_設問_. 回遊動線についての文書抜粋で、今回確認しチェックするとされている事柄をすべて挙げなさい。

_文書抜粋_.
===

回遊動線のある家の間取り事例|メリット・デメリット
施工事例やモデルハウスを見ていて、回遊動線という言葉を目にしたことはありませんか?
家の中をぐるりと一周できる回遊動線は、家事効率や開放感のアップなどメリットがたくさん♪
ただし注意すべきデメリットもあるため、あこがれだけで採り入れるとかえって暮らしにくい家になってしまう可能性もあります。
今回は回遊動線のメリット・デメリットを両方確認し、実際の間取り図・施工事例もチェックしてみましょう。
コラムのポイント
- ● 回遊動線はメリット・デメリットを把握し、ライフスタイルに合わせることが大切です。
- ● リアルな生活シミュレーションをして、回遊動線の後悔を防ぎましょう。
回遊動線とは?
行き止まりが無く、家の中をぐるりと移動できる間取りのことを回遊動線と呼びます。
一般的な間取りでは、お部屋や廊下の突き当りまで行ったら引き返す動線になります。
回遊動線の場合は引き返す必要がないため、ぐるぐる回りながら効率の良い生活を送れるのが特徴です。
実は襖や障子で間仕切りしていた昔の日本家屋は基本的に回遊動線でした。現代のライフスタイルでも様々なメリットがあるため、再び回遊動線の人気が高まっています。

===

_提示資料_.
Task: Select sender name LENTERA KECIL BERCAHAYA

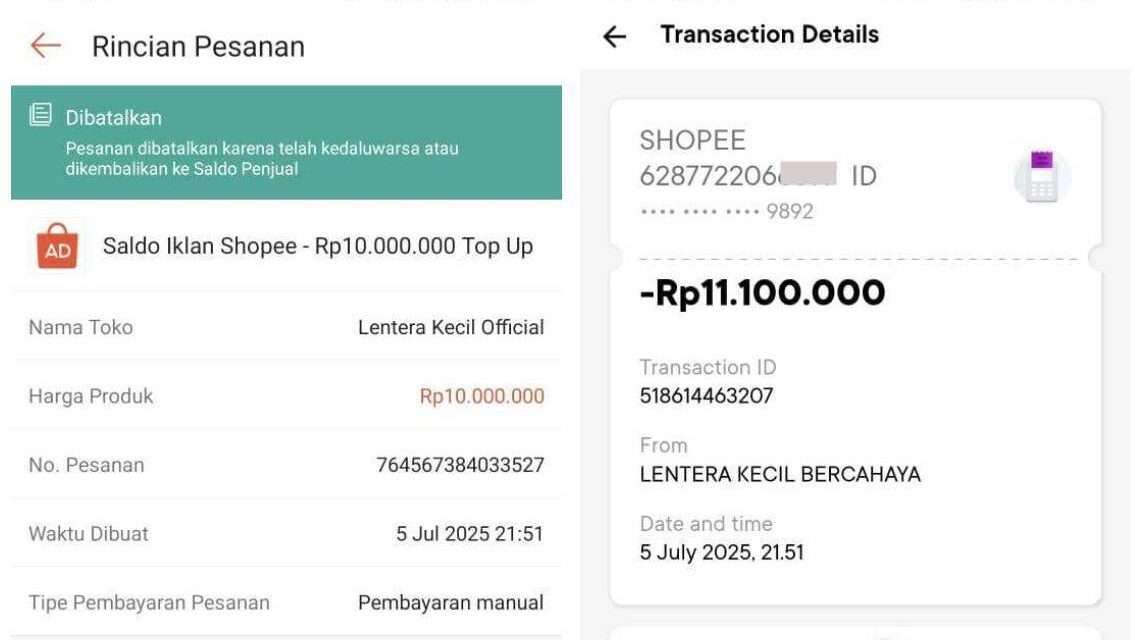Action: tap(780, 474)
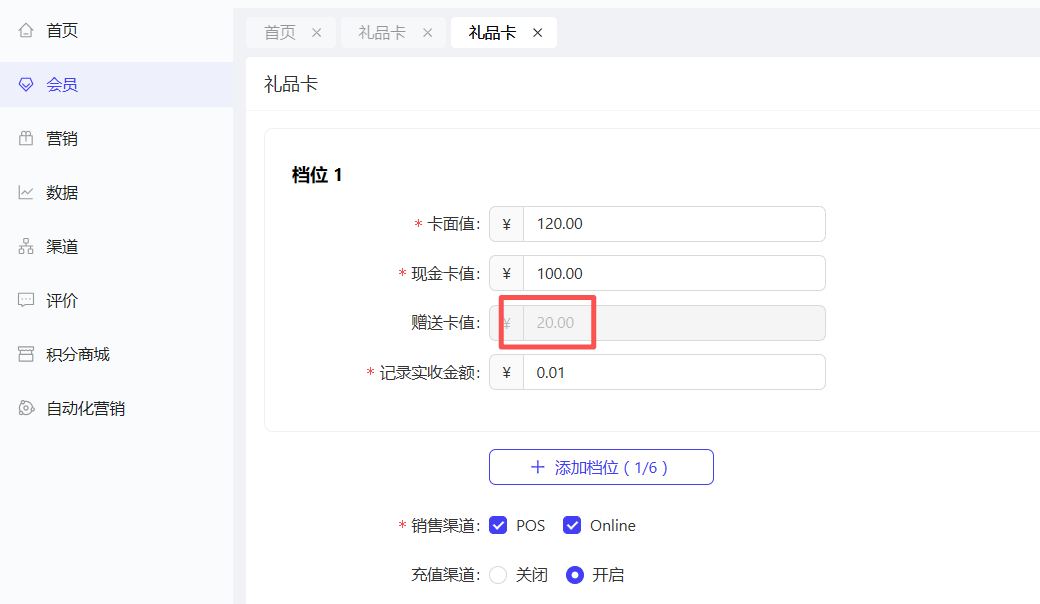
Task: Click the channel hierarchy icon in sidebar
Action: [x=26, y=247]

===

_解答_.
・回遊動線のメリット
・回遊動線のデメリット
・実際の間取り図
・施工事例